§ **Work item**: Continue the news article about InterTradeIreland's 2010 All-island Innovation Conference, starting right after its last sentence.

§ **Excerpt to read**:

Collaborative networks essential to drive innovation


28 Jun 2010

A host of influential business, industry and academic leaders are attending in InterTradeIreland’s 2010 All-island Innovation Conference taking place at today at University College Dublin.

The key message being delivered by the conference is that building collaborative networks is essential to develop Ireland as an innovation island.

Keynote speaker Professor Woody Powell, a leading economic sociologist at Stanford University, California, believes collaborative networks are the locus of innovation and explain why high-tech clusters form in some regions but not others, even when the regions have comparable resources.

“The implication for all industrial sectors is that successful clusters require the thorough mixing of people, ideas and resources across the university, business and financial communities. Having organisational diversity and catalytic organisations which provide the relational glue to hold clusters together and facilitate the transfer of best practices are also essential,” he explained.

“The development of true collaborative networks will be instrumental in the development of a robust and innovative knowledge-based economy on the island of Ireland.”

The call for collaborative network building was repeated by other speakers at the conference. Aidan Gough, InterTradeIreland’s strategy and policy director, said his organisation is aiming to create an all-island innovation eco-system that can provide for a more efficient and effective use of resources to the benefit of the entire island.

§ **Dataset**:
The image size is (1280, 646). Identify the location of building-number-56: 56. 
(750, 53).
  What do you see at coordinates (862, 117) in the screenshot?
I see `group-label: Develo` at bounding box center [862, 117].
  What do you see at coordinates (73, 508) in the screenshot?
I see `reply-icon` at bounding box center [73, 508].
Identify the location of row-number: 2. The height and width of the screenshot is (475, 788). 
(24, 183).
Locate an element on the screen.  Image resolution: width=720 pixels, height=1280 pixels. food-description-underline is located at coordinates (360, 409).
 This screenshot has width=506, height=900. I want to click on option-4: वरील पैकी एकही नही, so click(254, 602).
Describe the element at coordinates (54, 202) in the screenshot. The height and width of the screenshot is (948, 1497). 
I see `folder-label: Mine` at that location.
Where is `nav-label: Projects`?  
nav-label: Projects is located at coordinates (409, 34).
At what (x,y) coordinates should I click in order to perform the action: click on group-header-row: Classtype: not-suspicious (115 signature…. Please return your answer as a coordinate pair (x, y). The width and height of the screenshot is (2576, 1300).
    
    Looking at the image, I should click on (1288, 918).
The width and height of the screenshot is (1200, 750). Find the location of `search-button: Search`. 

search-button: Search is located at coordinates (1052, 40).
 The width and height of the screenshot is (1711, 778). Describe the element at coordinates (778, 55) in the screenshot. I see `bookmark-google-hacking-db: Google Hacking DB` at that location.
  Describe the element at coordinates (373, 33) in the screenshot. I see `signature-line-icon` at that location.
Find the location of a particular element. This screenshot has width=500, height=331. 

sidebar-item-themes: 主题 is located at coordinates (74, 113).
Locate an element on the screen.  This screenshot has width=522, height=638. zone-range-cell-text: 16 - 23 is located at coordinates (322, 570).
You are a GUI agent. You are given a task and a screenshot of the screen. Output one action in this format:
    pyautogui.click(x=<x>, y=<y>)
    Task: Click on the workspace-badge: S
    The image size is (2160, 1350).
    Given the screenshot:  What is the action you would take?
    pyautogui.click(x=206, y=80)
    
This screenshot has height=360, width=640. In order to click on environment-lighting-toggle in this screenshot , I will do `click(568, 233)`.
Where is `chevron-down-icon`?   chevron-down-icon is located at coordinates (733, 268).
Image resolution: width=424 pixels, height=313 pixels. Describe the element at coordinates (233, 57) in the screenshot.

§ **Task output**:
“The eco-system will take advantage of each others’ strengths to create scale in both excellence and opportunity. Such a system will be connected in a manner which ensures that creative ideas are nurtured quickly and effectively to successful commercialisation,” he said.

“There is a critical need to create innovation networks at all-island and international levels and to invest in their evolution in order to optimise collaboration and facilitate engagement between relevant stakeholders. The development and expansion of innovation networks have a major role to play in economic renewal on the island of Ireland and in particular in developing Ireland’s emergence as an innovation island,” confirmed Dr Pat Frain, director of NovaUCD, University College Dublin’s Innovation and Technology Transfer Centre.